▸ **Your task**
Look through the data below, tally the lines where "page" occurs, and write the total alone.

*** Raw data Section Begins ***

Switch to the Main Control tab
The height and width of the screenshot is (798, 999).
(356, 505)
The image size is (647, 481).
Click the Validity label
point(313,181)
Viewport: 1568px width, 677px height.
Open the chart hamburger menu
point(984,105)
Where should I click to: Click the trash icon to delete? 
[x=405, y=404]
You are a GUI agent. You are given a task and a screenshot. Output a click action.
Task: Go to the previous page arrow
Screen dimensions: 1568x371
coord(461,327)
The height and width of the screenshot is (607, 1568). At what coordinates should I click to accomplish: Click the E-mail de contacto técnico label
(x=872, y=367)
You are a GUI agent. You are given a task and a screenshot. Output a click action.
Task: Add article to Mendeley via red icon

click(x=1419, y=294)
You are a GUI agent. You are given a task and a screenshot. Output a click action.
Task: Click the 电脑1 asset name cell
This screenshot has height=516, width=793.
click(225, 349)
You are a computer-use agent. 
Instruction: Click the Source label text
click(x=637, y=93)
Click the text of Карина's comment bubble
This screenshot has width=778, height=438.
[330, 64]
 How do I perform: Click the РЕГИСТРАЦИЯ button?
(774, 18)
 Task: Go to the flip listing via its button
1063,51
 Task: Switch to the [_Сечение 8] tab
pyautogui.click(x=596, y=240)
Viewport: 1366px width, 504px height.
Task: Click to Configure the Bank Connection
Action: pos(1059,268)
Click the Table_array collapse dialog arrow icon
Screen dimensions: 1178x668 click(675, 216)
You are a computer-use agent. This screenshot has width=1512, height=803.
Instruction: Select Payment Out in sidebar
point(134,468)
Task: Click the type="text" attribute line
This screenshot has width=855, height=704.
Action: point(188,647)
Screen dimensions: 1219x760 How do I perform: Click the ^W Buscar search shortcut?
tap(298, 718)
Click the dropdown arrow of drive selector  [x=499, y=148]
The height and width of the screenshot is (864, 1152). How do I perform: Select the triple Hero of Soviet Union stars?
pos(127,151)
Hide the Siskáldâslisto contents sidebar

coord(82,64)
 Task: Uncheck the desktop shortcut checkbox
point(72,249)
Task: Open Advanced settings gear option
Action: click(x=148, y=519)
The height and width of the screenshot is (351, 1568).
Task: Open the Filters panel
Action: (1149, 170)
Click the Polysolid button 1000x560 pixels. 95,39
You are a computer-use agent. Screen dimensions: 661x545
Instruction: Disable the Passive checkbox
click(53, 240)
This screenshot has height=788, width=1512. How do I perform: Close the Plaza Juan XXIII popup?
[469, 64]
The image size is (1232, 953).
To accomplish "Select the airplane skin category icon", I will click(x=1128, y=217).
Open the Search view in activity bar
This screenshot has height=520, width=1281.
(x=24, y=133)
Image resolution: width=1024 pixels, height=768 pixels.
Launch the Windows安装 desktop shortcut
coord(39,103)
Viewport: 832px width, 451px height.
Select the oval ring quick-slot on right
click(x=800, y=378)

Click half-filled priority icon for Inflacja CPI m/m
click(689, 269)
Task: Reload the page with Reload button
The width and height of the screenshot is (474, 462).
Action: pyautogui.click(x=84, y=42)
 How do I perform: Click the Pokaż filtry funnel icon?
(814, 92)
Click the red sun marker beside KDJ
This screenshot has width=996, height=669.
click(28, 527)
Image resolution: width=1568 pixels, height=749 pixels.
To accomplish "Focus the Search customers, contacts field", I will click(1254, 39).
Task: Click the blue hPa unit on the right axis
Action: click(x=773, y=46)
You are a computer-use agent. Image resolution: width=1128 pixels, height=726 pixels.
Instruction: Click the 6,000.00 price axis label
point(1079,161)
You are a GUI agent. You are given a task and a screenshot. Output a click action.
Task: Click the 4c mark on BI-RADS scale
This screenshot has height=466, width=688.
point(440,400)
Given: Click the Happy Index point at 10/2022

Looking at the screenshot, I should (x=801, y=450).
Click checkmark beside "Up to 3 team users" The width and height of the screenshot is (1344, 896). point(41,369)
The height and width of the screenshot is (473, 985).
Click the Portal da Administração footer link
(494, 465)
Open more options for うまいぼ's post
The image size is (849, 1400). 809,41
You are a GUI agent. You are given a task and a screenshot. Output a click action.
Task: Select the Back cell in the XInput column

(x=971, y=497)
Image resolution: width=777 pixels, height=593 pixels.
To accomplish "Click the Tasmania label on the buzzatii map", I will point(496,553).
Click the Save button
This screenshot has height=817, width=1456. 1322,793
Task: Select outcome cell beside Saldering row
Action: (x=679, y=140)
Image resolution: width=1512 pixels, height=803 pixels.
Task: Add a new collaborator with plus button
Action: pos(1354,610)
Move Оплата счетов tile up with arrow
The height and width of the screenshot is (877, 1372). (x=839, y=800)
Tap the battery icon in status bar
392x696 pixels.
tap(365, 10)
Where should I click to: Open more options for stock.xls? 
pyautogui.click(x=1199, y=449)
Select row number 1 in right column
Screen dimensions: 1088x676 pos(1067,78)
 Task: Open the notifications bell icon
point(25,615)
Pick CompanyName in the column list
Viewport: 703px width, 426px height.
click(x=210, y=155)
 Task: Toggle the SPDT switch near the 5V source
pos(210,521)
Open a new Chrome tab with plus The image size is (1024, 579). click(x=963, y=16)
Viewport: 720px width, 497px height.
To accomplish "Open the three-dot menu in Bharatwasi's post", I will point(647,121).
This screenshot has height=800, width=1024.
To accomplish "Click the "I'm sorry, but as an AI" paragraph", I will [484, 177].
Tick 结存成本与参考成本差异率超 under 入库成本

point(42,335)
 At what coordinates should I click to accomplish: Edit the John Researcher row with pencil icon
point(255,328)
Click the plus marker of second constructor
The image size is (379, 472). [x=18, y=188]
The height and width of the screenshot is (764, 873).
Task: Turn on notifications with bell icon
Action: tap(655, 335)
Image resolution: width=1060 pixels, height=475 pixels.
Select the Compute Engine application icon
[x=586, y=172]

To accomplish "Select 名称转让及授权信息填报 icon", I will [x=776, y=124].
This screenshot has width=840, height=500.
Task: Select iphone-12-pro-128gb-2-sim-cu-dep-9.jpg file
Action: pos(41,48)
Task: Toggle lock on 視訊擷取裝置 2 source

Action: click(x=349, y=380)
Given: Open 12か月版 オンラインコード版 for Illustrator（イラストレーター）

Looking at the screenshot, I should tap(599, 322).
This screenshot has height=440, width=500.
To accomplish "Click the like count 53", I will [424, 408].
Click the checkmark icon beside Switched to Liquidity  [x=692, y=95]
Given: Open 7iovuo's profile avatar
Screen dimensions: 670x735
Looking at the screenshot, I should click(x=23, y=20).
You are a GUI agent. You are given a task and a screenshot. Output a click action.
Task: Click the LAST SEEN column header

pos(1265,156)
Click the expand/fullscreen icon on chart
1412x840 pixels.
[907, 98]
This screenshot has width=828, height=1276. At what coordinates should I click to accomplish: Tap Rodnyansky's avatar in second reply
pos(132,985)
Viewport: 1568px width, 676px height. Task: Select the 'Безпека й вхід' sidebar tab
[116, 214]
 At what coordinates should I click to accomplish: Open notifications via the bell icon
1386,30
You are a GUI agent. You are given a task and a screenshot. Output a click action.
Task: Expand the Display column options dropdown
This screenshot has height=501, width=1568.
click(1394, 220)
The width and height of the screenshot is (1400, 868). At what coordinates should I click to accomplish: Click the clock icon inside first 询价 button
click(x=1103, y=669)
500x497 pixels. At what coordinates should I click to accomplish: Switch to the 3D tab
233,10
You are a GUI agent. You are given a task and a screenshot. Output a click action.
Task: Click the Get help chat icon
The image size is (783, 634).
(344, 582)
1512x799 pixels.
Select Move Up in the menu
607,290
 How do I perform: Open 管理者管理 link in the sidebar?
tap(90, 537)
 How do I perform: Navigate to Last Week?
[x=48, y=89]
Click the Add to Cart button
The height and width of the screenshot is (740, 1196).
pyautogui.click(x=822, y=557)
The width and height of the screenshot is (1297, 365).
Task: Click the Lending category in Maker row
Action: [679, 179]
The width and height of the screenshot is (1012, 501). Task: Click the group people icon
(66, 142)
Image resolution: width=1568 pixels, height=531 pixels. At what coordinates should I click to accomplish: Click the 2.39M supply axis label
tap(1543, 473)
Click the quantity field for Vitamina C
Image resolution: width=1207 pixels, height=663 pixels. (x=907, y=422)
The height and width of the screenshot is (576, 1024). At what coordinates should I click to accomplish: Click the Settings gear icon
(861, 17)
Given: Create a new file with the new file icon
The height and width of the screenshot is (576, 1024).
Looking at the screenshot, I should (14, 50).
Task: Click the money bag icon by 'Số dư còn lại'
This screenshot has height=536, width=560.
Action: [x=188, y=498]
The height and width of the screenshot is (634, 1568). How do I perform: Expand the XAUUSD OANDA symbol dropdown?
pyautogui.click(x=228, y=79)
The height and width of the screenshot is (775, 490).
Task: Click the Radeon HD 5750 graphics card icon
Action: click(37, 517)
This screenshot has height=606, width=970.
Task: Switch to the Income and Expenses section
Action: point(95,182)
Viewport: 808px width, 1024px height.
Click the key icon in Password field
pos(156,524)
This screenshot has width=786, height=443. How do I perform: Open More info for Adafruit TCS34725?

*** Raw data Section Ends ***

▸ **Task answer**
2